Whether or not this book does what the publisher intends is at this point immaterial. The market that serves those looking for a lurid inside look at the mind of a serial killer balances incredible moral abandon with profit motive, and it’s certainly not hard to access that market! But the question is whether retailers will cosign such a book while the publisher doubles down, and how much that infringes on free speech. Furthermore, the claim of the book’s social benefit outweighing its financial benefit to the publisher would ring truer if the victims’ families had been involved in the decision process leading up to book’s publication, which they haven’t.

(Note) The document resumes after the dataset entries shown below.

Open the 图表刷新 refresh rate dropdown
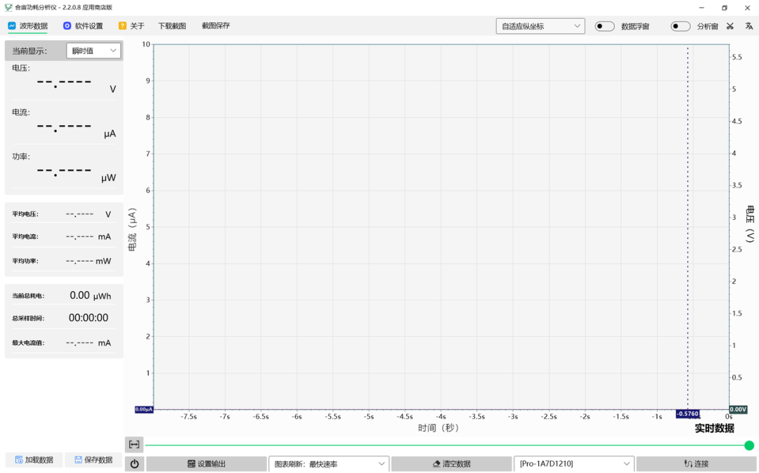 pos(329,463)
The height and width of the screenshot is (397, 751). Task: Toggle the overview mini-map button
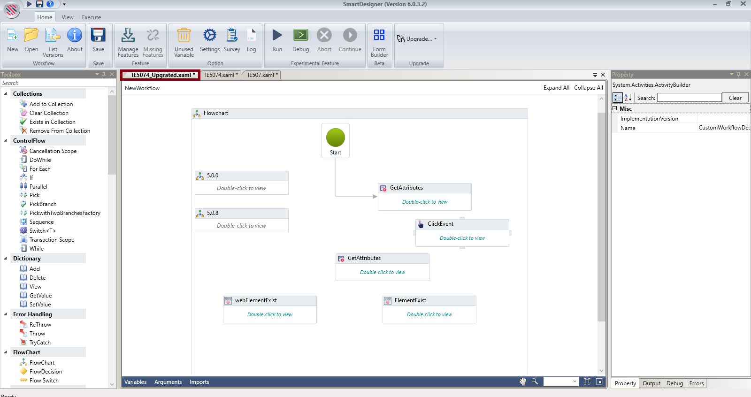click(599, 382)
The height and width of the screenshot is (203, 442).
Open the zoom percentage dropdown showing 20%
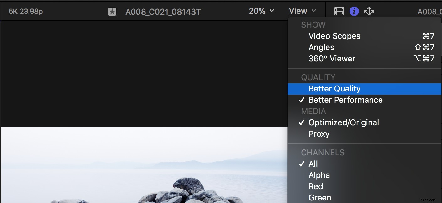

The book’s reported content features the killer expressing regret, and there is an argument to be made for literature, including memoir, through which readers can if they so choose encounter and witness the most extreme and evil aspects of human nature. But time and the court system will tell if Mencken’s famous claim that “nobody ever went broke underestimating the taste of the American public” applies in Japan as well.

 

Liam O'Brien is the Sales & Marketing Manager at Melville House, and a former bookseller.